Well, that’s not the first step companies usually take when they are looking at deploying something custom that taps company data. Instead, that company data is embedded into a database (such as a vector database, Postgres, or MongoDB) and a model can fetch it for a prompt through a process called retrieval-augmented generation, or RAG. There’s varying levels of sophistication to it, with some companies also using it in conjunction with graph search.
Each data point you’d want to retrieve is embedded in a “chunk,” or some block of information. The chunks can vary in size and format, ranging from just sentences in an email to full documents, and all that data has to be pre-processed in some form to even get to a point where a developer can embed it and make it available through RAG. But the list of governance requirements is continuously growing as companies get more serious about putting tools on top of language models into production, and determining who can access each chunk of information is now part of the set of requirements.

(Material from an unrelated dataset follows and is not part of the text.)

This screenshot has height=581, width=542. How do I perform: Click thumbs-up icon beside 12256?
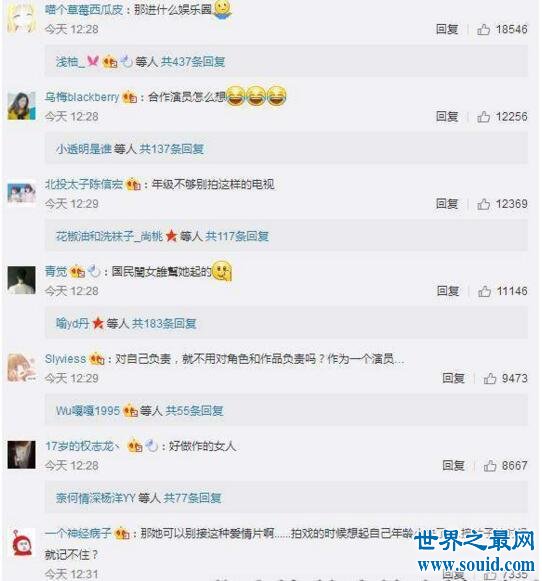coord(483,117)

This is where role-based access control comes into play by assigning a kind of insulation layer around data points to determine who gets access to what. Some companies have already been trying to tackle the RBAC problem since earlier this year, but the momentum for it seems to generally be picking up among companies and investors I talk to—likely as a byproduct of these companies trying to get these products based on language models out the door.
“We went from a world where we were focused on data loaders in early 2023, to a world now you have to think about RBAC and bounding boxes so you have traceability and can show your homework,” Brian Raymond, CEO of unstructured data ETL startup Unstructured.io, told me. “Regardless of what’s in that manilla envelope of data that gets written to a vector database, you have to have timestamps, owner, which group it belonged to for RBAC, version history, and a lot of other information. Any time you’re doing more than a proof-of-concept, it is a complete blocker.”
As with the example above, this mostly comes up when talking about companies building internal chatbots that replace sprawling Wikis that are increasingly inaccessible. But it’s pretty easy to see how it extends out to potential end users for even a customer-facing product—after all, an employee is a customer of an internal-facing product.
“We generate around 30 types of metadata during preprocessing, and that’s critical when you’re doing retrieval,” Raymond told me. “And we’re transposing the requirements data engineering teams have been developing over the last ten years onto the generative AI data stack.”
Again, guardrailing is one way to do it, but most developers and companies I talk to are increasingly recognizing that they’ll need something more sophisticated in place. And that leads to another emerging problem in AI, which is…
Someone please check on the data engineers
Each of these companies is also increasingly realizing that the problem of getting a generative AI product in production is… the same problem as getting a regular data centric products into production: high quality proprietary data.
Data engineers have traditionally built out pipelines that feed into more “classic” workflows like analytics. The emergence of Dbt and the whole analytics engineering role started to extend the responsibilities of analysts to handle more data engineering-oriented tasks. But there are two emerging trends within all these companies that are actually trying to move past a proof-of-concept into something that can generate a real return:
Many companies are tasking software engineers with building all of these AI-powered tools, who have to quickly grapple with the importance high fidelity data plays into all of these tools.